Work to complete.
Answer these from the text on the N-armed bandit problem:
(a) Which two strategies does the author consider?
(b) For what event was the notebook first conceived?
(c) What is each distribution called in the formal definition of the problem?

Text provided.
Pablo Winant Paris School of Economics

juil. 26, 2014


Optimization: the N-armed bandit problem

The N-armed bandit problems

Let's look at a famous reinforcement learning problem called the N-armed bandit problem. A client in a casino, has access to several levers, each one yielding money with a different distribution of probabilities. Given that the client has no prior knowledge of these distributions, he must tries each lever several times before he can infer which one is best. Of course, this involves a tradeoff between trying a lever whose payoff is uncertain (a.k.a exploring) and repeatedly using the lever that yields the highest return in average.

This seemingly simple problem is a classic in the machine learning field and many nontrivial algorithm were devised to find an operational solution to it. Inspiration for the examples below example was drawn from Reinforcement Learning: An Introduction, a book by Richard S. Sutton and Andrew G. Barto, which is also available as html

Here, I consider only two very simple strategies, namely Monte-Carlo simulations and an $\epsilon$-greedy strategy. Their performance is assessed by running a large number of simulations for each of them. The programming challenge will be to write a Python program whose computation time does not increase to fast so as to make this comparison feasible. Luckily, Python has many available options to optimize optimize. We will use this learning exercise to review two of them: vectorization and Just-In-Time copmilation.

[This notebook was initially conceived as an interactive exercise for the Workshop on High Performance Computing that took place before the CEF 2014 conference in Oslo. Each bullet point was meant as a question to solve by participant. You can download the initial exercise without the answers from here : [give link].

Try it yourself !

If you run this notebook on your computer, and if you drop the, in the same directory as the notebook, you can try to play the N-armed bandit game yourself.

Click each button in turn and try to maximize the total discounted value. The value reported next to each button $i$ is the average of the past payoffs for bandit $i$.

In [1]:
from n_armed_bandit_game import HumanPlayer
from IPython.display import display
hp = HumanPlayer(5)

Definition of the problem

Let's define the problem more formally.

Take N random distributions $\left(d(n)\right)_{n\in[1,N]}$. Each distribution is called an arm of the machine.

Material.
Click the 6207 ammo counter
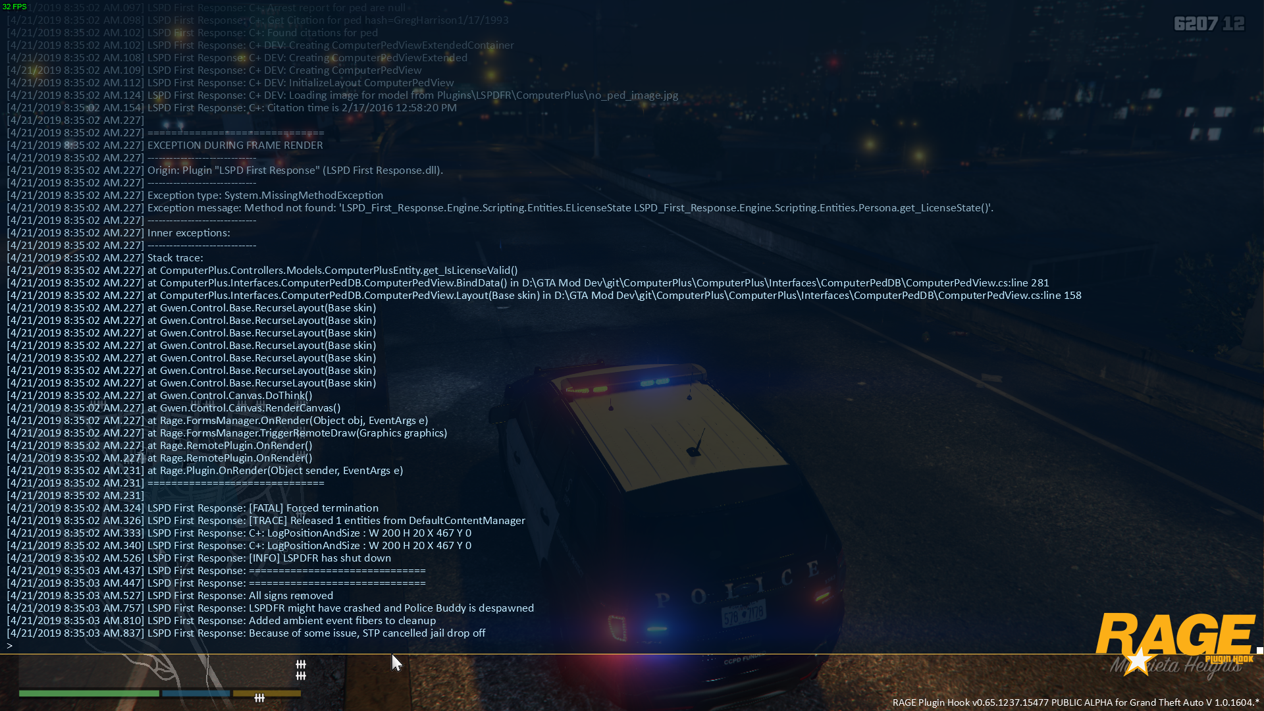Viewport: 1264px width, 711px height. coord(1196,24)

Task result.
(a) Monte-Carlo simulations and an epsilon-greedy strategy.
(b) The Workshop on High Performance Computing that took place before the CEF 2014 conference in Oslo.
(c) An arm of the machine.